ASSIGNMENT:
Go over the data and work out how many lines include the word "computer". Give that number only.

INPUT FOR THIS TASK:
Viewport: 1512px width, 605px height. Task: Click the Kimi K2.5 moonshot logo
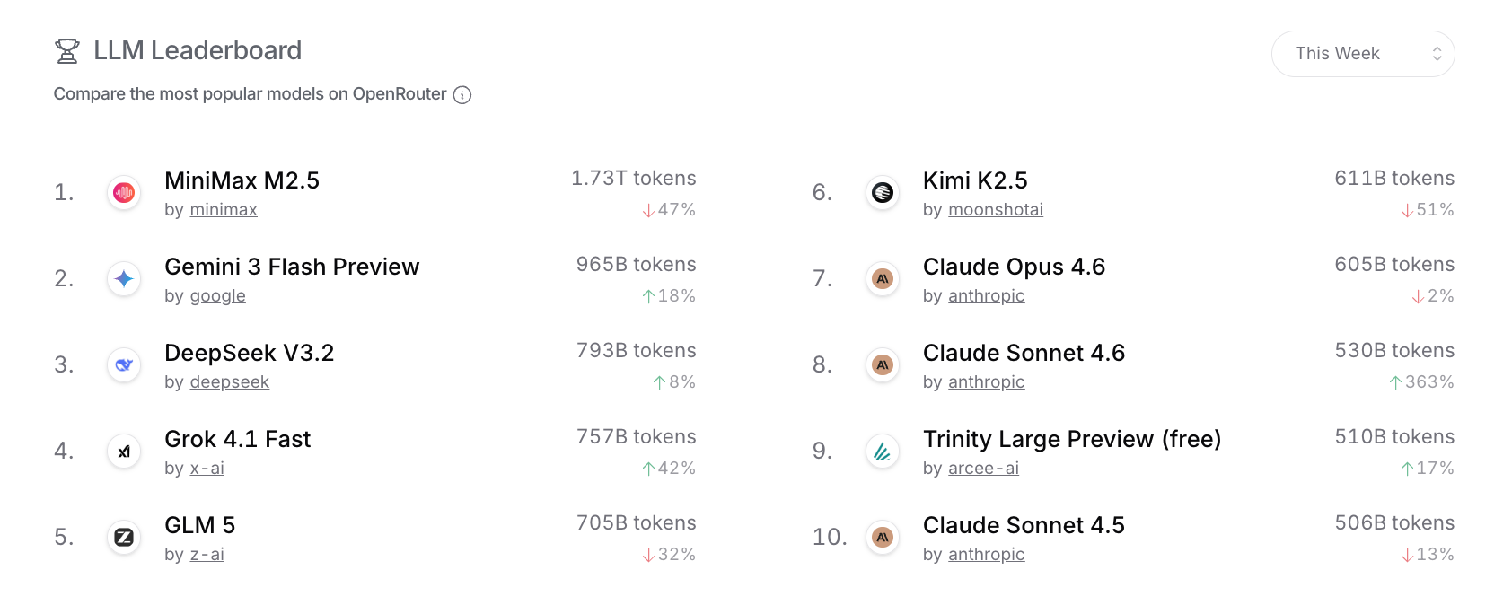point(883,192)
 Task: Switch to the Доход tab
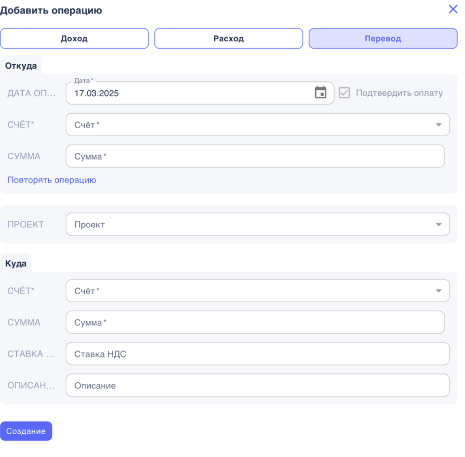click(74, 39)
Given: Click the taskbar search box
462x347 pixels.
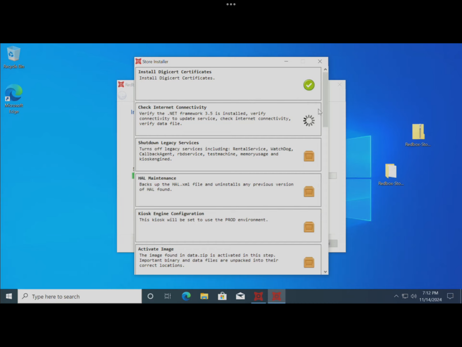Looking at the screenshot, I should coord(79,296).
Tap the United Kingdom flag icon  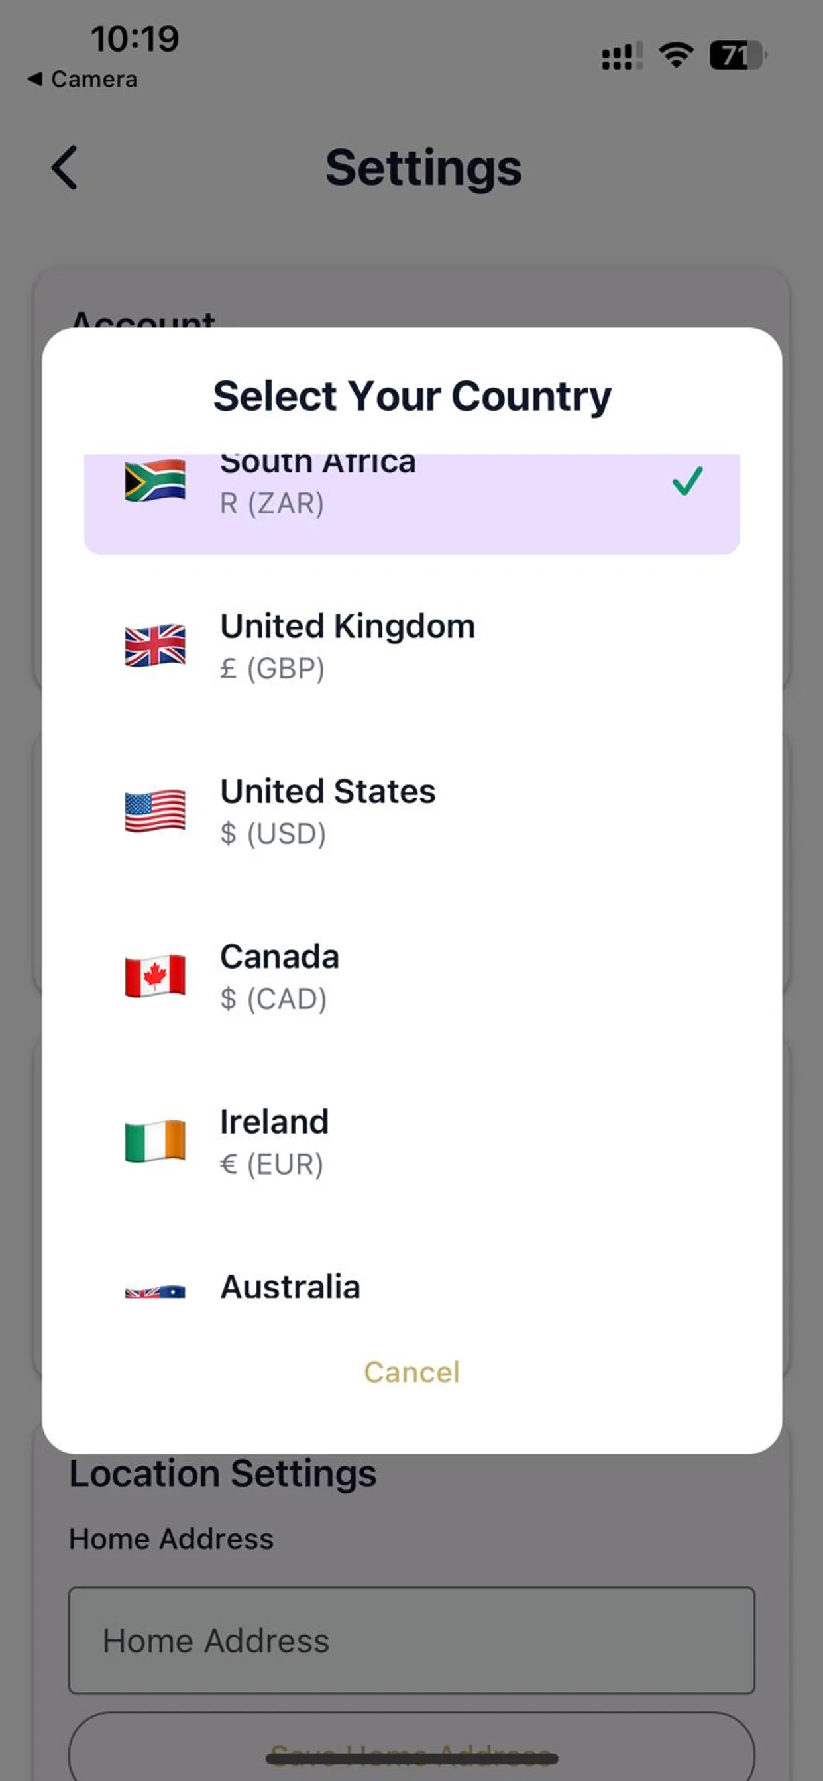point(155,646)
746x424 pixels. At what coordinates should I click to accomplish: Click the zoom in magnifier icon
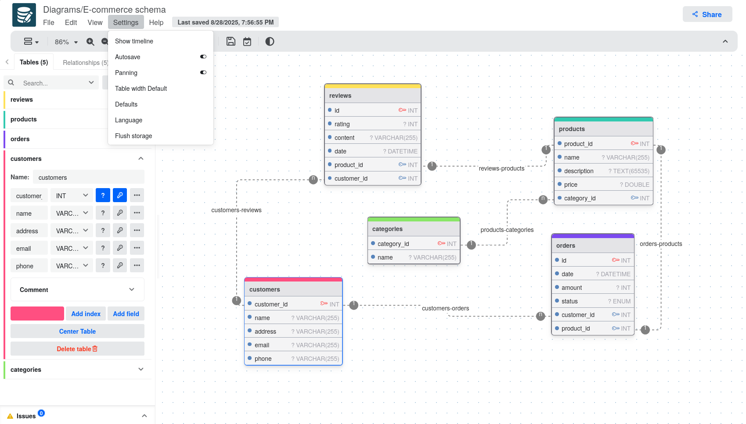tap(90, 42)
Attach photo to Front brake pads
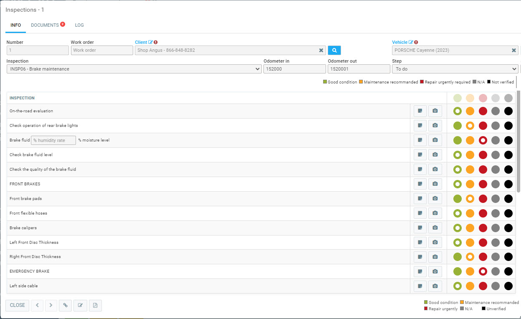 (435, 199)
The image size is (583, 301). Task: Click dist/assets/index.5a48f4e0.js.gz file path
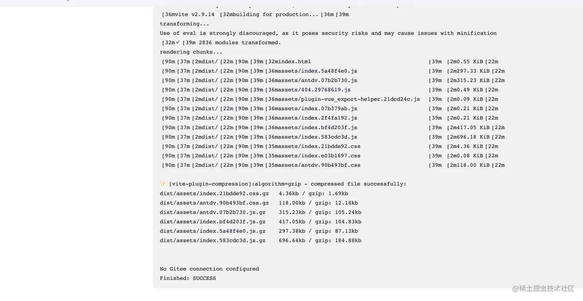click(x=213, y=231)
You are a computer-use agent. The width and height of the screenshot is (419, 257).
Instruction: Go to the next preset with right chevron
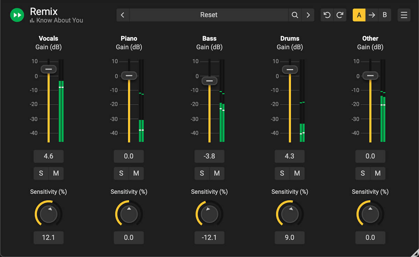click(x=308, y=15)
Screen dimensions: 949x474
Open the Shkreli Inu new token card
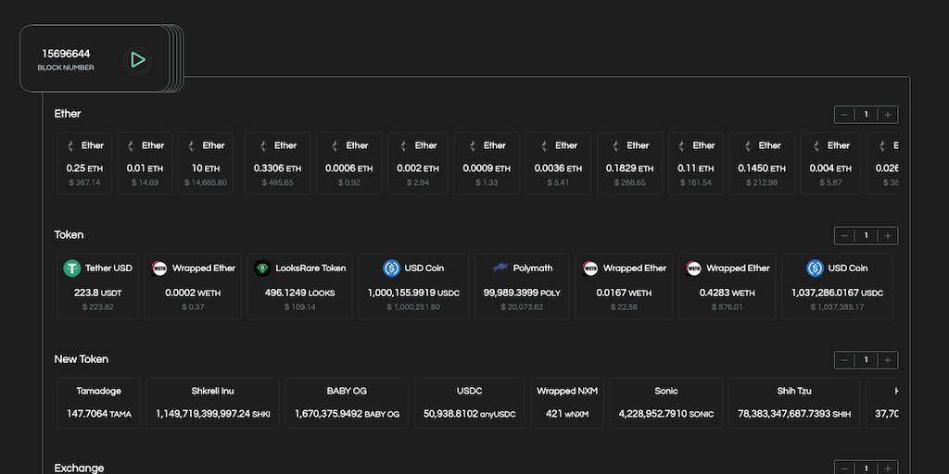click(212, 402)
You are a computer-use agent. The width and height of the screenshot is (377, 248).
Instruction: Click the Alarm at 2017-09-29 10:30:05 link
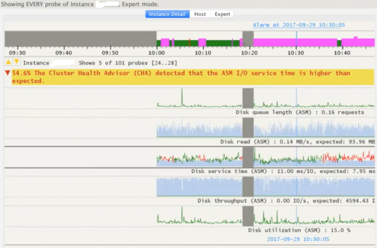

SOLUTION:
2